TASK STATEMENT - Could you return each entry below exactly as written, minus any pictures?

Collected data entries -
┌──

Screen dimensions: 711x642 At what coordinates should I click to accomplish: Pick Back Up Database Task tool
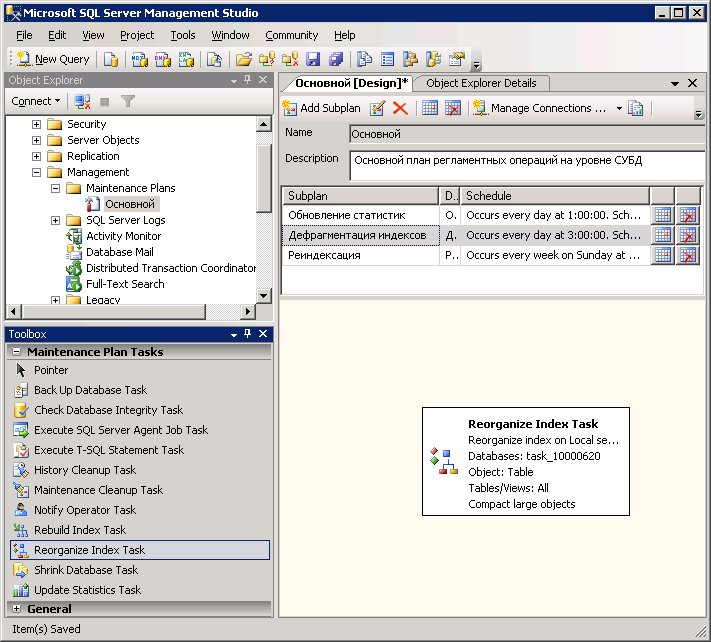(90, 390)
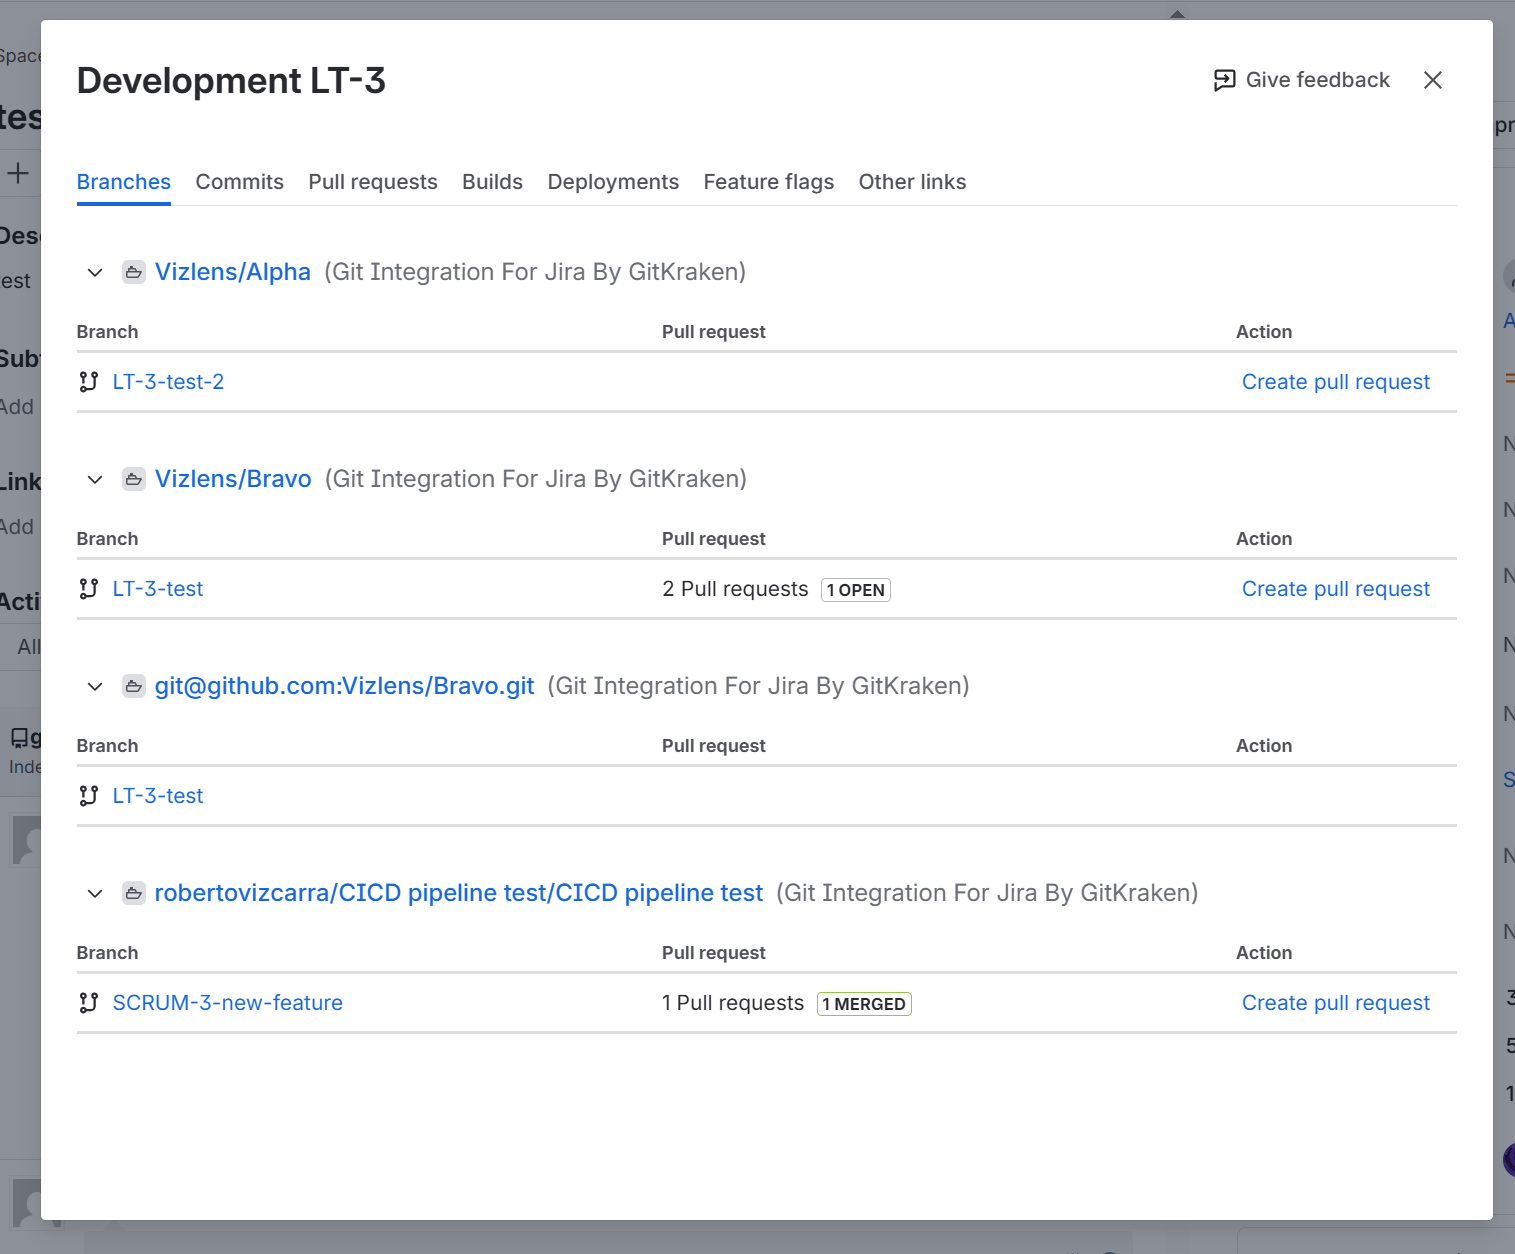Create pull request for LT-3-test-2 branch
The image size is (1515, 1254).
coord(1335,382)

└──

TASK RESULT -
Screen dimensions: 711x642 At what coordinates should I click to accomplish: Pick Back Up Database Task tool
(90, 390)
Create pull request for LT-3-test-2 branch
The image size is (1515, 1254).
coord(1335,382)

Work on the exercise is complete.